I am all for the use of technology in sport (in general) and cricket (in particular) but I have a number of caveats that I think should be in place:

  1. It should not slow down the game
  2. It should not infringe on the “spirit of the game”
  3. It should be consistent.

The recent India v England series highlighted how we are drifting away from these caveats, not least with the umpires being inconsistent in their interpretation of “benefit of the doubt” to the batsman (I hate the term batter – I am all for equality but what is wrong with batsman and batswoman? We are English not American after all!)

And the length these reviews take (or not) no wonder cricket is often sponsored by Tea Companies. If the players have 15 seconds to ask for a review then shouldn’t the reviews be time restricted as well?

DRS was for brought in to correct obvious errors by the Umpire, so maybe have a set number of angles to check and a time limit. If it is not obvious after that then umpires decision stands.

You can’t be a little bit pregnant nor can you be a little bit out. If the ball is deemed to be hitting the wickets at all, then that is out. If the ball is not clearly outside the line when pitching/hitting then it is inline.

I also would like to see some way in which the fielding team identifies what it is appealing for as after all that is what the umpire is being asked to base their decision on, and that is what the DRS should be checking: their decision, not if something else was missed.

I have written about some of these issues before, including a revision to the No Ball rule: it is great that technology checks for no balls, but why not award the batting team 4 runs for a no ball, and do away with the extra ball. Speed the game up, penalise the bowler without giving them the extra ball to try and get a wicket.

As well as checking for no balls I would use the third umpire and technology to check for every run out and stumping. Don’t waste time waiting for an appeal or the umpire to refer it, get on with the job in real time and keep the game moving. Ditto checking the boundary: we know it’s going to happen so be proactive, keep the game moving.

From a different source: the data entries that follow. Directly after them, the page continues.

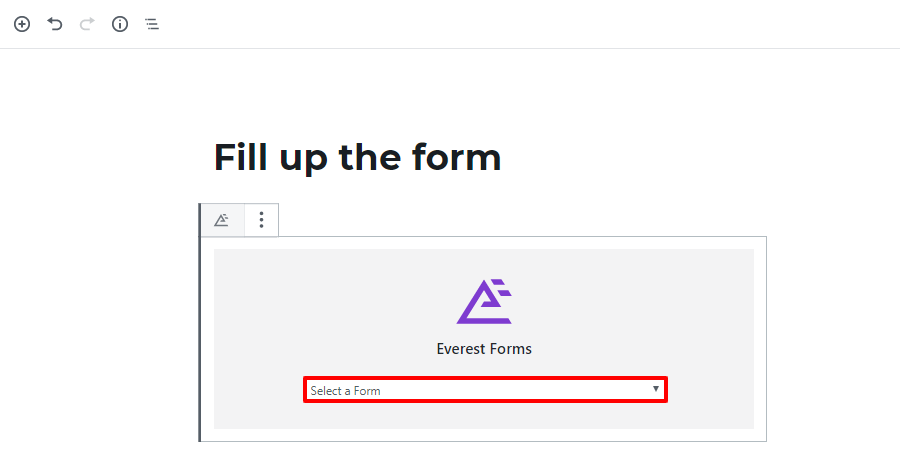The width and height of the screenshot is (900, 474).
Task: Open the block's More options menu
Action: click(x=261, y=220)
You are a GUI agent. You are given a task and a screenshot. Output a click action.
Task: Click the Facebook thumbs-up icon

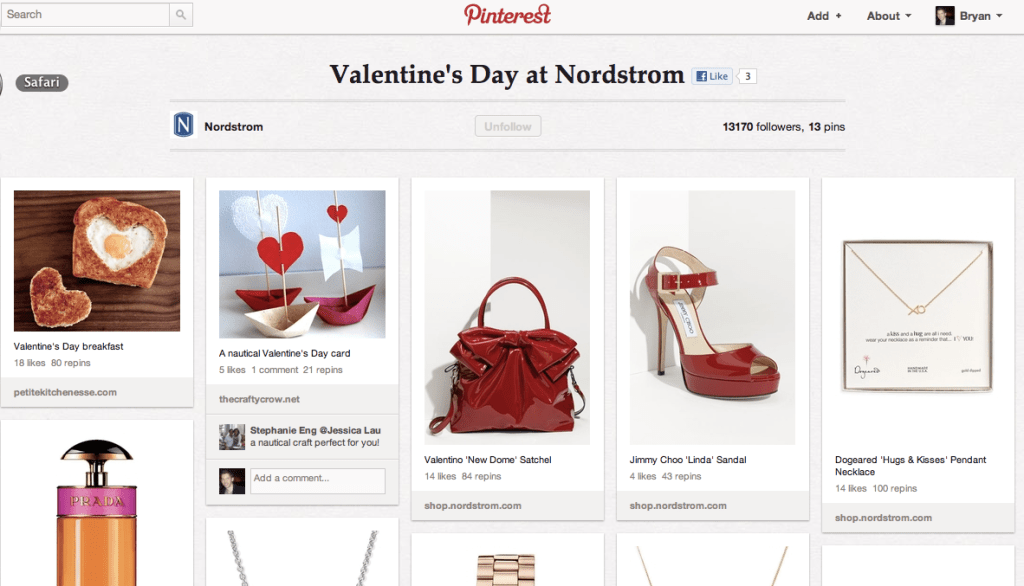click(x=705, y=75)
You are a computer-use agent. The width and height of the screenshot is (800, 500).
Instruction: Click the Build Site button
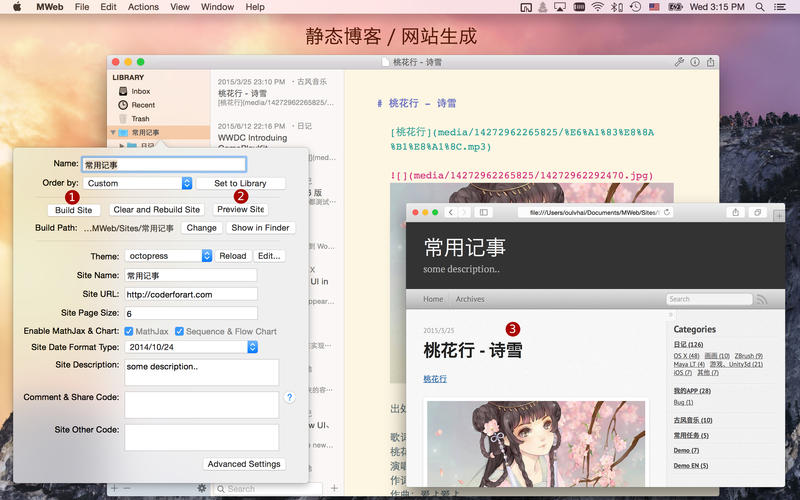(74, 210)
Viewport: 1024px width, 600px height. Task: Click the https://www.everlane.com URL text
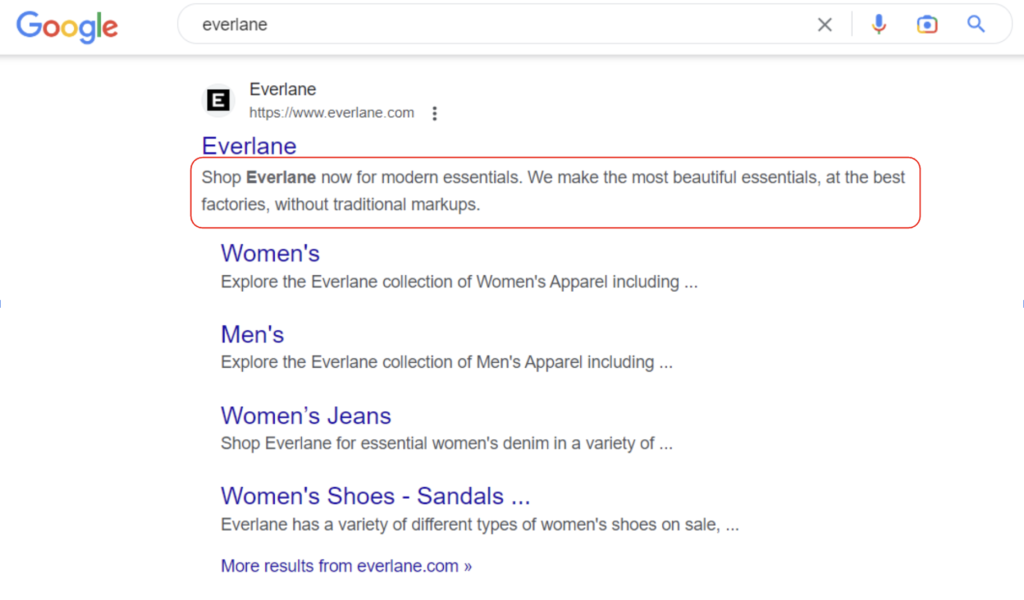331,113
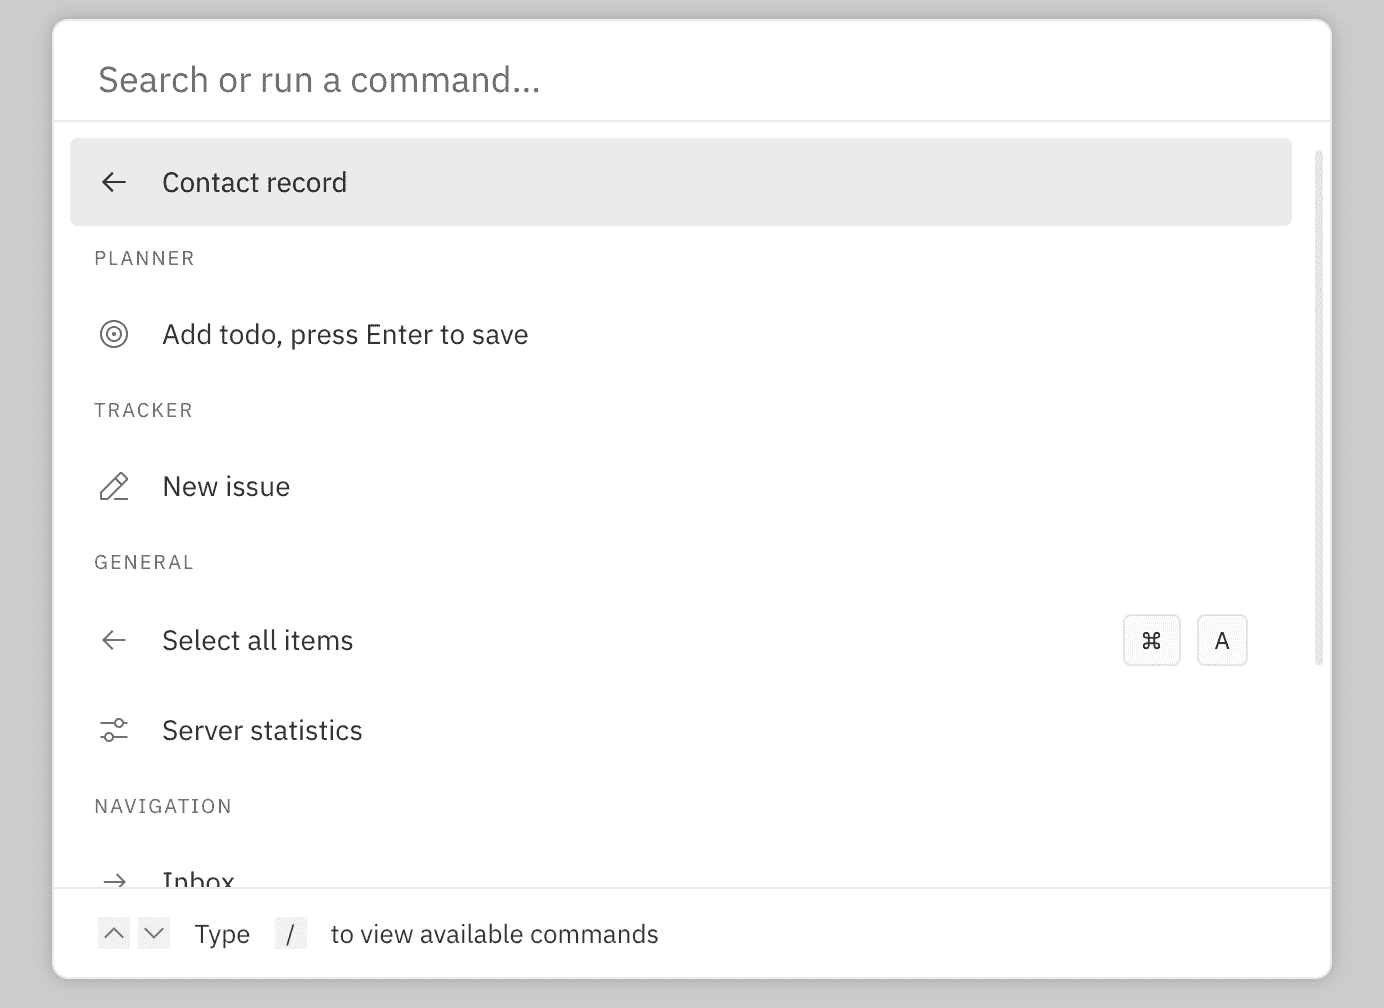1384x1008 pixels.
Task: Click the pencil icon beside New issue
Action: tap(114, 487)
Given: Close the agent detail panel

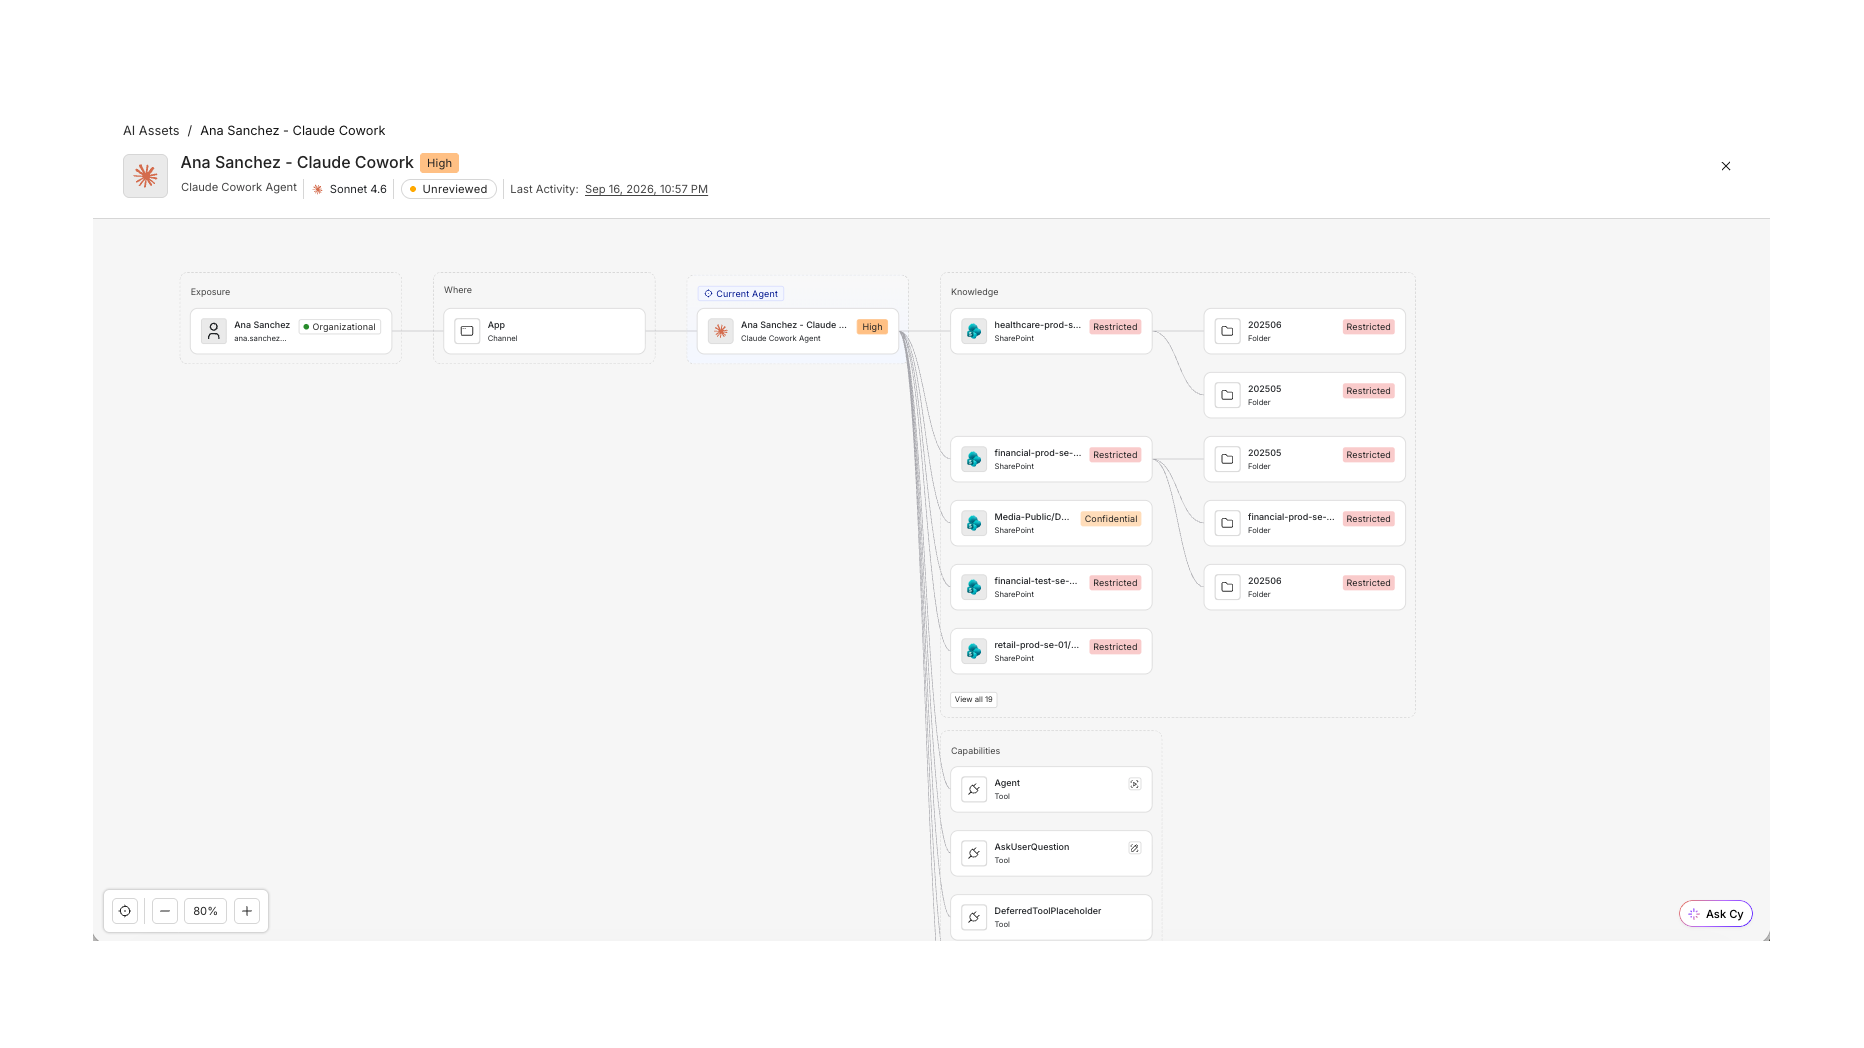Looking at the screenshot, I should tap(1726, 166).
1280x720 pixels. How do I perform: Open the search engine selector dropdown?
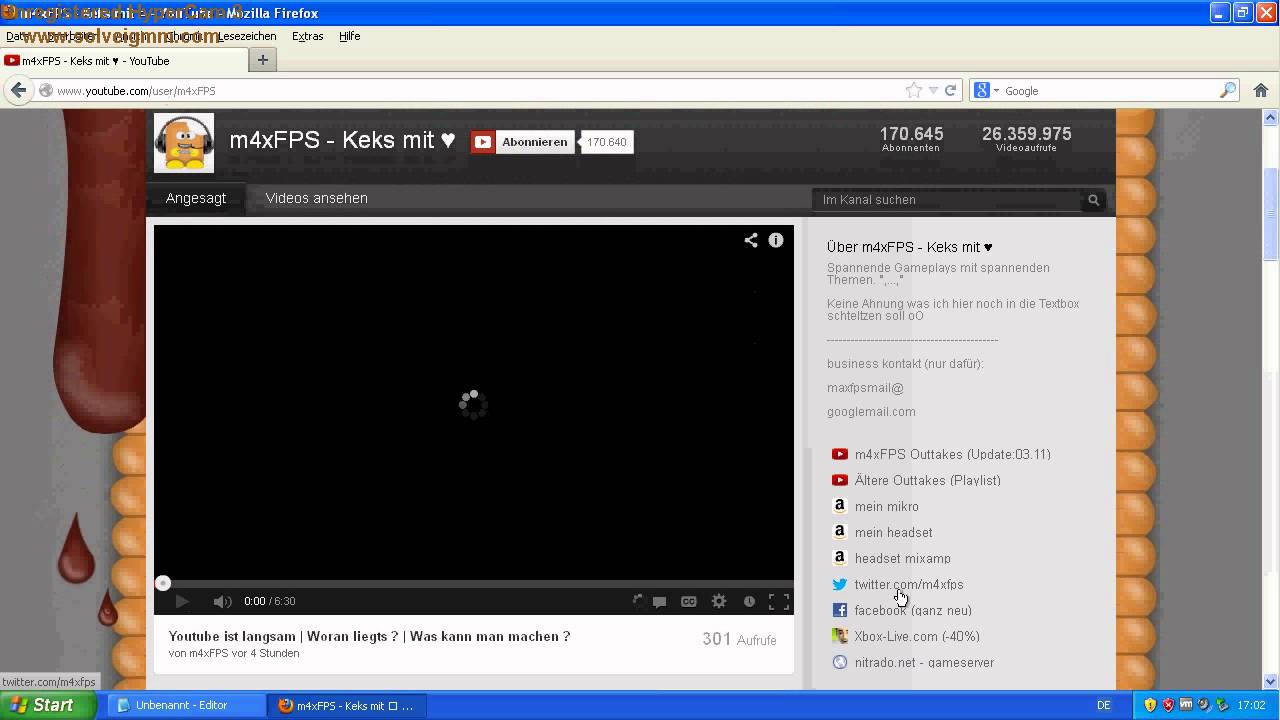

An area that is as tough as any is always going to be the catch close to the ground and until technology improves significantly then this will always open up as much debate and it provides answers so make it time related. If you can’t see an obvious reversal of the umpires decision in 30 seconds, move on.

And as my intention is to keep the game moving why not consider linking the number of reviews to overs bowled? Bowl to slow in the first innings, lose a review in the second innings. Not bowl enough overs in the day, give the batting team an extra review.

And if you want to get really radical, as in tennis when the server is entitled to serve when he is ready ….. bowler can bowl when he gets back to his mark, so if the batsman is in the middle of changing his gloves he is in a mess!!! I know, will never catch on but it would certainly speed the game up, and stop the batting team tactically slowing the games down so the fielding team lost a review as suggested above.